§ Source material
↓
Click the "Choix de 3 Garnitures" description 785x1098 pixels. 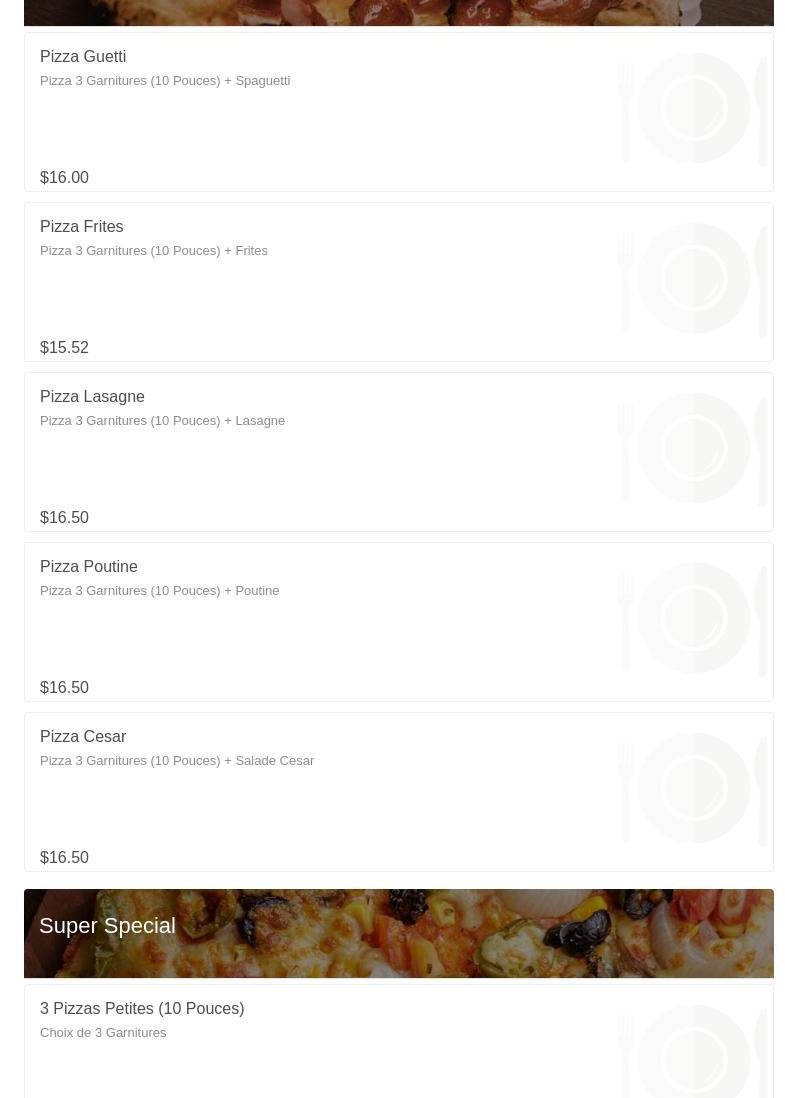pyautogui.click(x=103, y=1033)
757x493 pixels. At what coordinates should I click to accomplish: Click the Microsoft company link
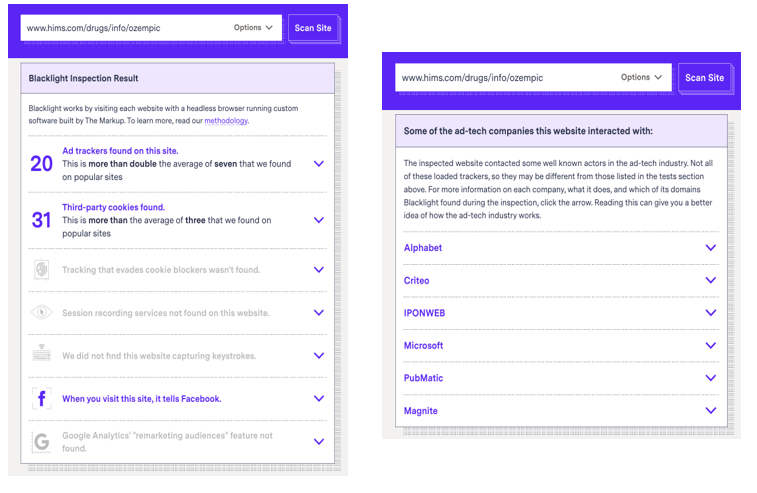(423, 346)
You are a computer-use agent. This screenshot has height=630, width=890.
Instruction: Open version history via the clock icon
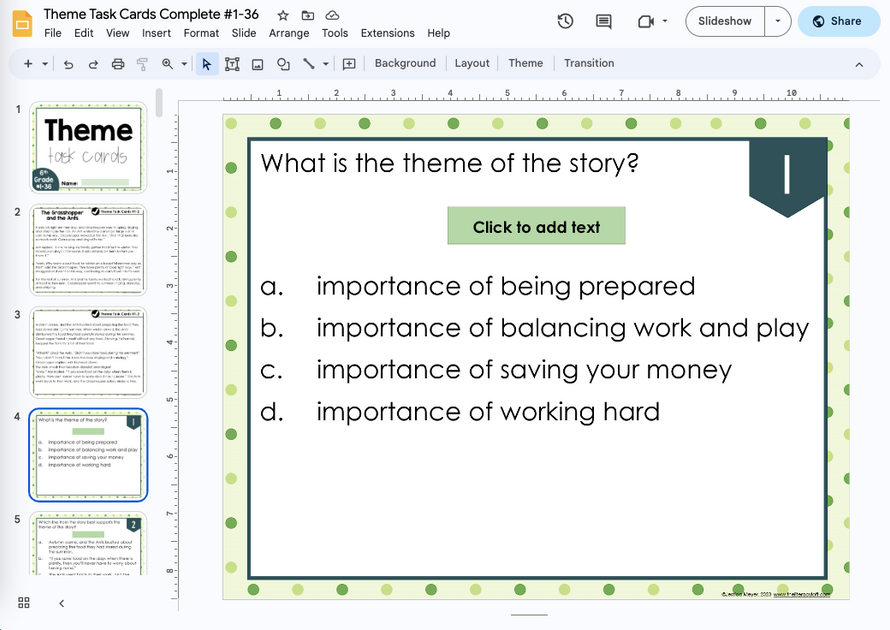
↑
§ Direction
Reproduce the records word for word, from the line containing "You are a computer-use" through the end of the records. Leave the pictures out.

§ Final answer
You are a computer-use agent. This screenshot has height=630, width=890.
Instruction: Open version history via the clock icon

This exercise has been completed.